Delineating Host-Guest-Solvent Interactions in Solution from Gas-Phase Host-Guest Configurations: Thermodynamic Reversal and Structural Correlation of 24-Crown-8/H+/Diaminopropanol Non-Covalent Complexes in Aqueous Solution vs. in the Gas Phase

We study the structures of 24-crown-8/H+/diaminopropanol (CR/DAPH+) and 24-crown-8/CsF/H+/diaminopropanol (CR/CsF/DAPH+) non-covalent host-guest complexes in both the gas phase and aqueous solution using the density functional theory (DFT) method. We examine the environment (complexation with CR vs. solvation) around the guest functional groups (ammoium, hydroxyl, and amino) in the CR/DAPH+ and CR/CsF/DAPH+ complexes. We find that the gas-phase configurations with the 'naked' hydroxyl/amino devoid of H-bonding with CR or CR/CsF are structurally correlated with the lowest Gibbs free energy conformers in aqueous solution in which the functional groups are solvated off the CR or CR/CsF host.

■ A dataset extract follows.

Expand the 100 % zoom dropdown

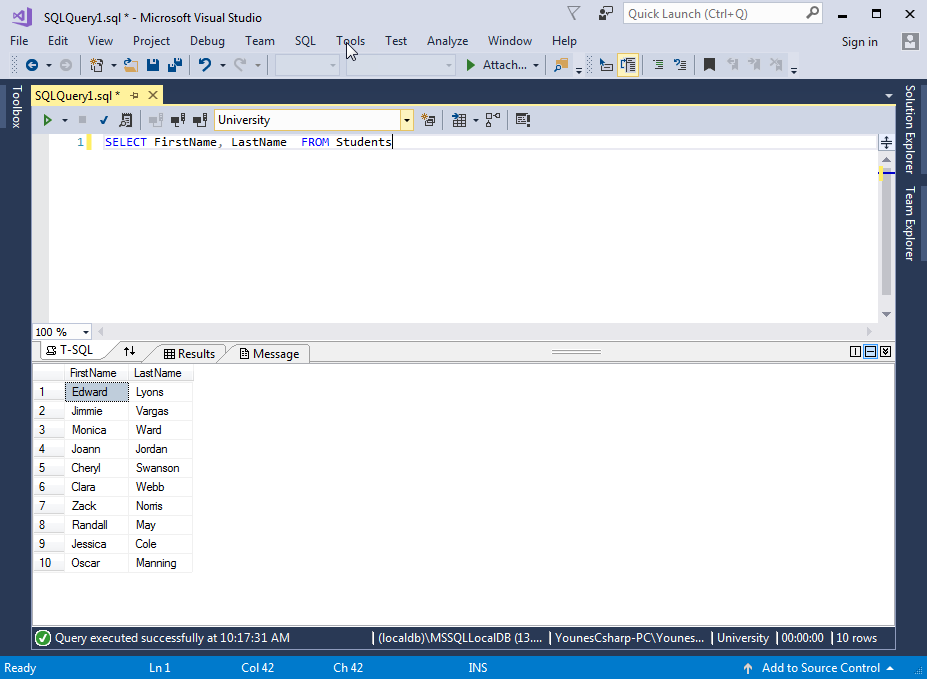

We predict that the latter thermodynamically disadvantageous host-guest configurations would be identified in the gas phase by infrared multiphoton dissociation (IRMPD) spectroscopy, originating from the complexes in aqueous solution. This predicted 'thermodynamic reversal' and 'structural correlation' of the host-guest configurations in the gas phase vs. in solution are discussed in relation to the possibility of obtaining information on host-guest-solvent interactions in the solution phase from the gas-phase host-guest configurations.